Friday 20 April 2018

A Tragedy Of Errors

Either the omniscient narrator or a later historian tells us about the ambiguous significance of Roan Tom, a mythical star rover of the Long Night. Then our informant imagines Tom's ghost reminiscing in his version of Valhalla. Then, after a gap between paragraphs, we are into a narrative about the living Tom, who is two hundred light years from Earth, on the edge of the former Terran Empire. The text mentions Lochlann, Kraken and Sassania, then introduces one of Poul Anderson's many unusual planets. Tom's young wife, Yasmin, sounds like Yasmin from Lancaster, now in London.

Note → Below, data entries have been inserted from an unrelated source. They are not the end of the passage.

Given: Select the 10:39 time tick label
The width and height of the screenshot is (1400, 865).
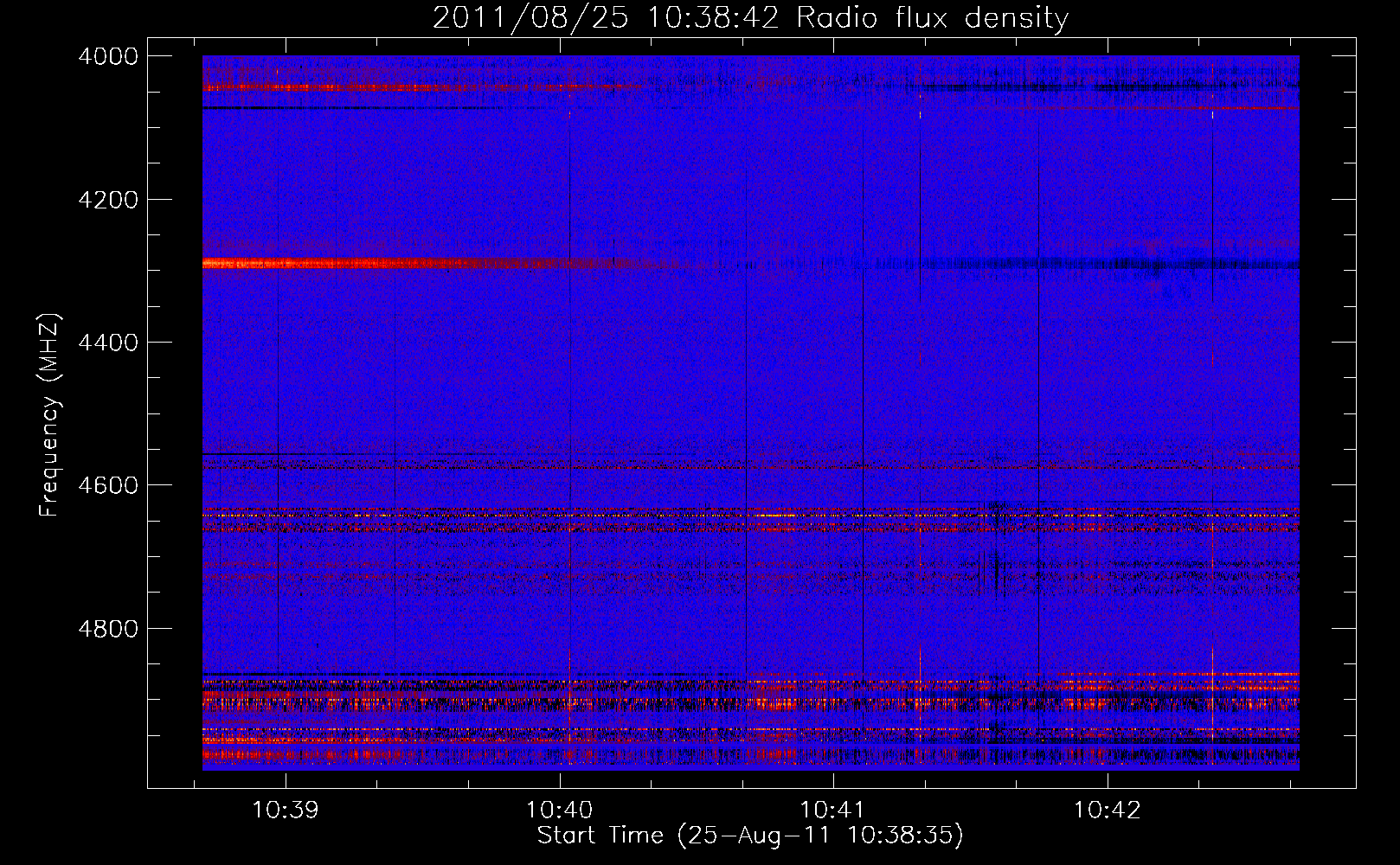Looking at the screenshot, I should [x=285, y=810].
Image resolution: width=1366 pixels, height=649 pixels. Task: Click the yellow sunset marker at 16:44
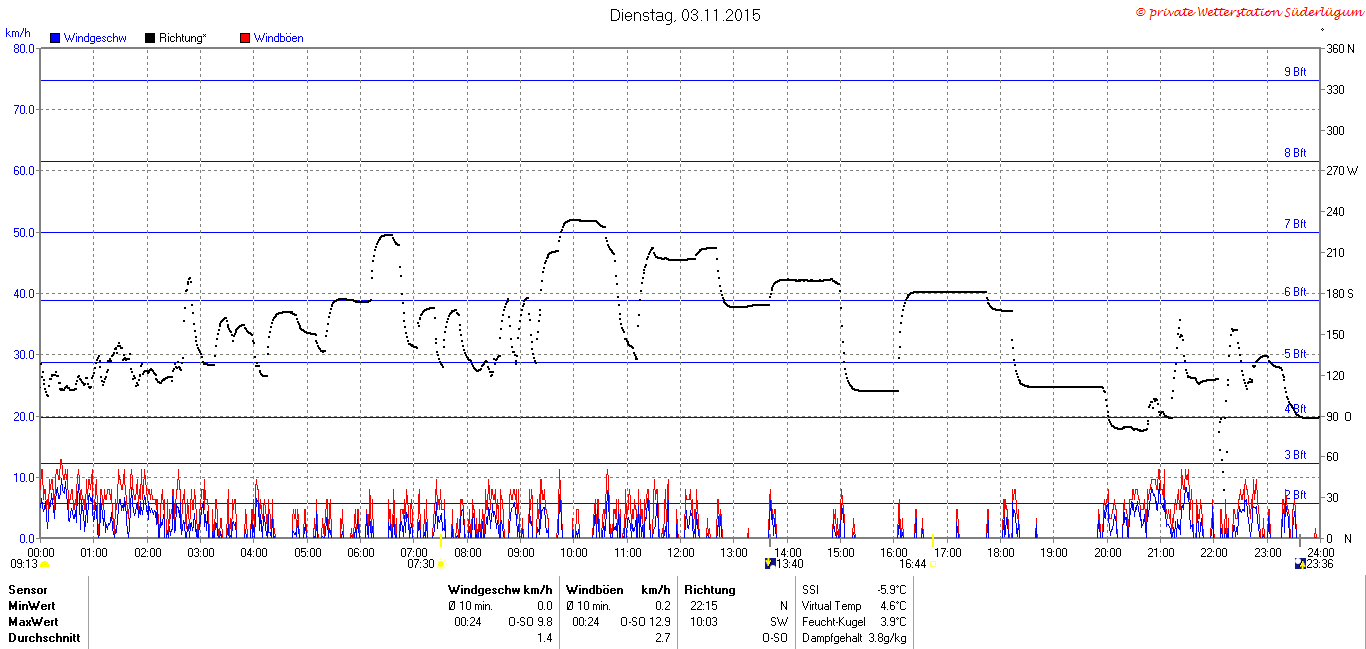(x=933, y=564)
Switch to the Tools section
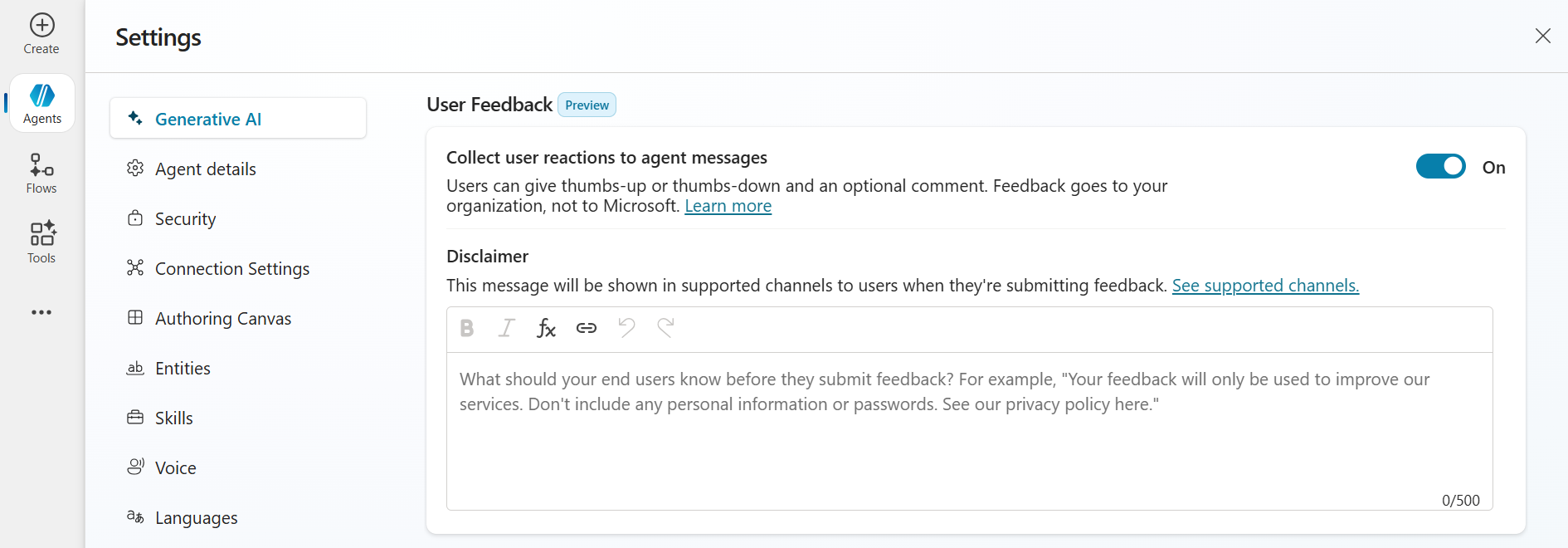 tap(41, 242)
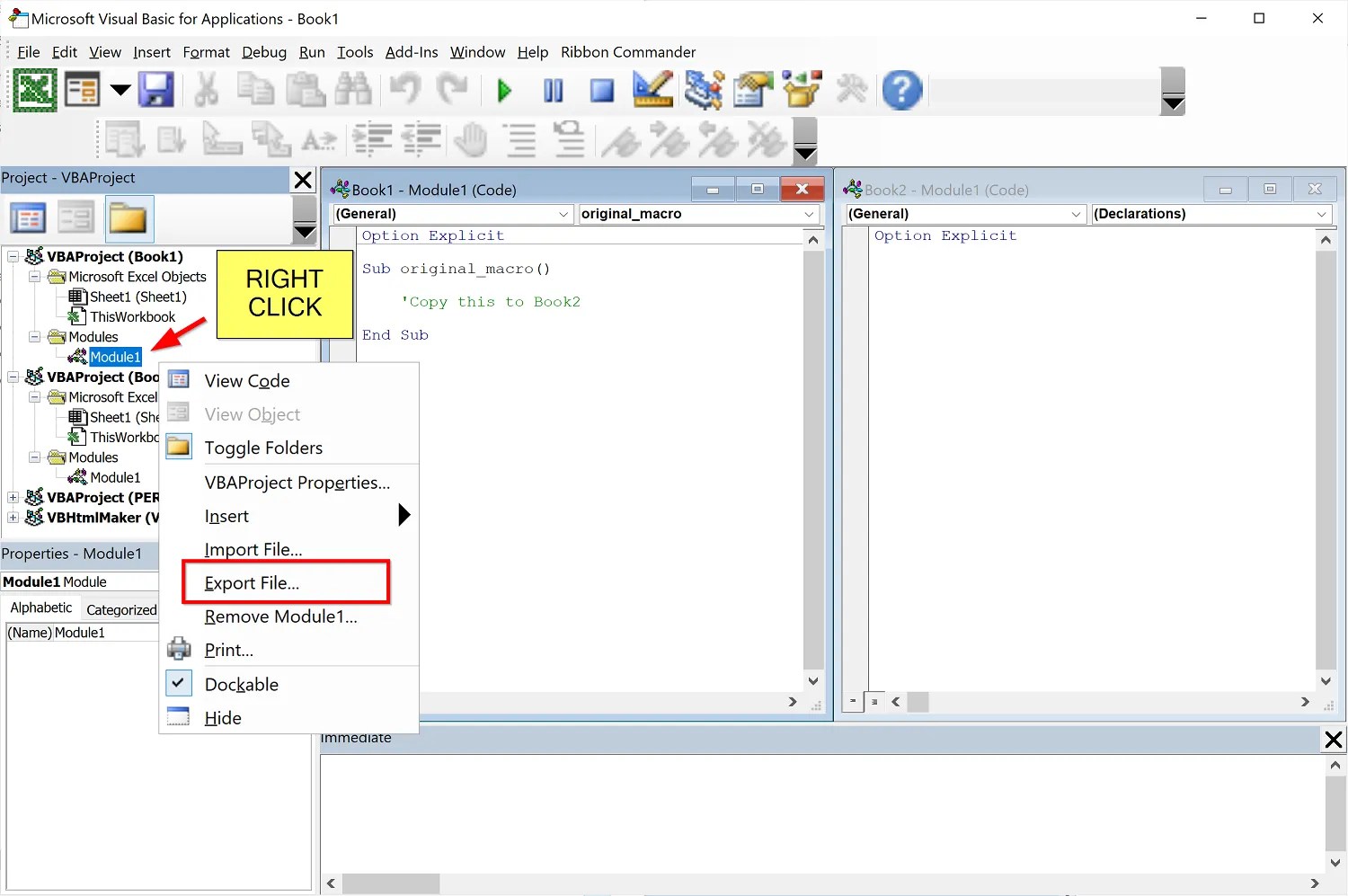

Tom in Valhalla tells us that he kept his brawls a long ways from home. I learned that, if I was going to get into fights, then I should have chosen the battleground myself instead of wandering casually into the mouth of a cannon - but I got through them somehow.

Under space armor, Tom wears a coverall and mukluks. His impellers take him a kilometer away from the orbiting Firedrake. We are about to read a Star Trek-like tale about a spaceship arriving at an isolated planet. The captain, in this case Tom, must solve local problems and misunderstandings in order to complete his mission, in this case survival.

1 comment:

Sean M. Brooks said...

Kaor, Paul!

One of the takes I have on Roan Tom is that I strongly suspect he would far rather the Terran Empire had not fallen. It's a lot easier to make a living if you also don't have to battle for bare survival!

The third paragraph of Section I of "A Tragedy of Errors" gives us Tom's summarizing of the gruesome practical consequences of the Empire's fall in economics and politics.